A new study helps me better understand her behavior. It traces the history of the housecat to wildcats that lived thousands of years ago in the Near East (an area that today includes Israel, Turkey, and Jordan). Wildcats are a wild species of cat that is native to parts of Europe, Asia, and Africa.
Scientists trapped this Near Eastern wildcat in the Negev desert in Israel. It looks much like the ancestors of modern housecats.
Researchers from the National Cancer Institute in Frederick, Md., and labs in six other countries analyzed the genetic material DNA from nearly 1,000 modern cats. The animals they studied included show cats raised for competitions, cats from Israel’s Negev desert, and domesticated housecats like Abigail, among others. Domestication is the process of taming wild animals.
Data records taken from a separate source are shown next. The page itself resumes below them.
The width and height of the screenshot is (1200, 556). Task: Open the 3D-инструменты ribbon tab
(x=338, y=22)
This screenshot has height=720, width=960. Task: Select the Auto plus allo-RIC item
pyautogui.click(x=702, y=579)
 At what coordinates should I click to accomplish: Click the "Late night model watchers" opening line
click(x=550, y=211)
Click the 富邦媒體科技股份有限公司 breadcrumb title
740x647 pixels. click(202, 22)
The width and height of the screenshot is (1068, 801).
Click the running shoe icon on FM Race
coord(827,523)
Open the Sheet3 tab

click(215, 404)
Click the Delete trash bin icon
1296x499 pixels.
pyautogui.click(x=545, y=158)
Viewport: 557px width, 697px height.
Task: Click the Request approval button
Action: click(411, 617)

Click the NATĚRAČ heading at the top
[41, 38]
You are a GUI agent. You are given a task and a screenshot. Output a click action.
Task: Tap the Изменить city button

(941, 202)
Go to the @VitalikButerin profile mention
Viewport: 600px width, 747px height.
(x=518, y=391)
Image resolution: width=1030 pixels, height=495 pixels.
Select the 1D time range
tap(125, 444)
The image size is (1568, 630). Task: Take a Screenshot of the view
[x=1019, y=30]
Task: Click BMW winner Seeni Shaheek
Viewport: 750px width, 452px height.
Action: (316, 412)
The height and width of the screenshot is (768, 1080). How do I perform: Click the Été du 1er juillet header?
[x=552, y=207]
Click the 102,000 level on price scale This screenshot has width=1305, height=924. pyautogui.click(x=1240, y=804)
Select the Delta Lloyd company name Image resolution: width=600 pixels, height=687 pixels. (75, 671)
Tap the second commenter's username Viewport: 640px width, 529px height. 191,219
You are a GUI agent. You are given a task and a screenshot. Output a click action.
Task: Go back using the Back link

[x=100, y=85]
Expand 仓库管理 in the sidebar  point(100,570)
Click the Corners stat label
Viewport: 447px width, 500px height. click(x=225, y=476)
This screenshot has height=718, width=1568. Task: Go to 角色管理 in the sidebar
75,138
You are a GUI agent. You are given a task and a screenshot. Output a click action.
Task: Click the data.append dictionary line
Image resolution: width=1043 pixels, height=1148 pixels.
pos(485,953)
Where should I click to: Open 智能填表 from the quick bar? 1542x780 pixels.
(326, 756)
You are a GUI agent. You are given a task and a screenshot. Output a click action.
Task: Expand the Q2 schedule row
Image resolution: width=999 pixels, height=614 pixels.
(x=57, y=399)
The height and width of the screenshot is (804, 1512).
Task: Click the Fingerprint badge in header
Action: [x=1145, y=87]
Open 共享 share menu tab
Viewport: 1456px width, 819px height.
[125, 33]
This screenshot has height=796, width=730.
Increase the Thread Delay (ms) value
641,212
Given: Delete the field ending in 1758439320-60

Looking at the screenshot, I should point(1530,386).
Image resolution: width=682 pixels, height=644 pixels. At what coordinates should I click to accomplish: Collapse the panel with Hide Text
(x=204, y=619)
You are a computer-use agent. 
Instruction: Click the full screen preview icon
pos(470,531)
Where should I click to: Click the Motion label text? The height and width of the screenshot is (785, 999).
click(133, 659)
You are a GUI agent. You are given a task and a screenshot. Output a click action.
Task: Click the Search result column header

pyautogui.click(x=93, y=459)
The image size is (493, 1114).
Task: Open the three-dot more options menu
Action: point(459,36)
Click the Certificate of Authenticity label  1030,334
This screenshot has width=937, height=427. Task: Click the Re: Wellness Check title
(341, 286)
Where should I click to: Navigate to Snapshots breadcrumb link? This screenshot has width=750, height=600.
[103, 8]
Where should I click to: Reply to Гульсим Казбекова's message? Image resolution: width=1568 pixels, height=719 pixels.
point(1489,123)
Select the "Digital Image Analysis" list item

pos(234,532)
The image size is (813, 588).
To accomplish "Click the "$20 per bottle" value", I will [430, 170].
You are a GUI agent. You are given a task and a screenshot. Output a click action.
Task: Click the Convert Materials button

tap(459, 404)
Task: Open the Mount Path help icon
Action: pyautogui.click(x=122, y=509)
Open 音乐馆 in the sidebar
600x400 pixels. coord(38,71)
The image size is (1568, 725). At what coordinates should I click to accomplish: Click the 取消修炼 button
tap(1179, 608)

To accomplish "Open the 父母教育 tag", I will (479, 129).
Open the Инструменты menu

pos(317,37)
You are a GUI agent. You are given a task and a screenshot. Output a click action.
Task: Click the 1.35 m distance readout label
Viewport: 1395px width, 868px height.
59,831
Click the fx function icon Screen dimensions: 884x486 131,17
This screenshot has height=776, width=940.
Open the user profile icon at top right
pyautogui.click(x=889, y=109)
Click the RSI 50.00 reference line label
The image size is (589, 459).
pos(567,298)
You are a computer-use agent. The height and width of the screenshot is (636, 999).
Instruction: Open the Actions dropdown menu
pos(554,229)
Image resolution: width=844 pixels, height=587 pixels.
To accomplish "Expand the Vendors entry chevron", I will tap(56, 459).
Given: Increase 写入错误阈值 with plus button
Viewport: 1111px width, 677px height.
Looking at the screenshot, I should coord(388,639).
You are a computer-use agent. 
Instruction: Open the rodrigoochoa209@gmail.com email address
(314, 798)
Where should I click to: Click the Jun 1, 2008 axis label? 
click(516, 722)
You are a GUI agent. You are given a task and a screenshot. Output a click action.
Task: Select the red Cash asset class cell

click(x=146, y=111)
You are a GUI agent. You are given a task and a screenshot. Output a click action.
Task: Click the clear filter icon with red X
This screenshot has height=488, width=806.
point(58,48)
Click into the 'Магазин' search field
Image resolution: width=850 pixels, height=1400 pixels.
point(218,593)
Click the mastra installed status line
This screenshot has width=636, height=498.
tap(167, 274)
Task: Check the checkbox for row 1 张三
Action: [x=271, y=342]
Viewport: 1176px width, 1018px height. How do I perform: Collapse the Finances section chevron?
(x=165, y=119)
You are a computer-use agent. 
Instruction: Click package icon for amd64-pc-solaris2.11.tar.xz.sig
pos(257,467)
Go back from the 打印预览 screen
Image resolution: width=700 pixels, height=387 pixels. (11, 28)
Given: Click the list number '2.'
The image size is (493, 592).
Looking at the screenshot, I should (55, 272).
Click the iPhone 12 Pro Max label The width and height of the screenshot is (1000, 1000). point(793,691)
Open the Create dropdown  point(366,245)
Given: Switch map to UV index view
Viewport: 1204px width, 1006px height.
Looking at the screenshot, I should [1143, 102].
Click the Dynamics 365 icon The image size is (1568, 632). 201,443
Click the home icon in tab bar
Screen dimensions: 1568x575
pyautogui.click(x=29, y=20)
No matter where the domesticated cats came from, results showed, their DNA looked more like the DNA of a subspecies of wildcats from the Near East than the DNA from any other subspecies. That zeroes in on the Near East as the place where wild cats first became pets.
Archaeological evidence tells a similar story. Studies of ancient sites show that nomadic people in the Near East started to settle down even before they began planting crops and domesticating animals. Their settlements—especially their trash—attracted hungry animals. As people and cats got used to each other, the two species became friends.
This “seems now to be the context in which the wild cat became the tabby cat,” says Melinda Zeder of the Smithsonian Institution’s National Museum of Natural History in Washington, D.C. She studies animal domestication.
The new study doesn’t say much about the date of cat domestication, and scientists are still debating when it happened. One group of scientists says that people have been caring about cats for at least 9,500 years. Around that time, a cat skeleton was buried next to a human skeleton on the island of Cyprus, say researchers from the National Museum of Natural History in Paris. They’ve been studying the animal’s bones.
Future studies may finally pinpoint the time when “meow” became a household word.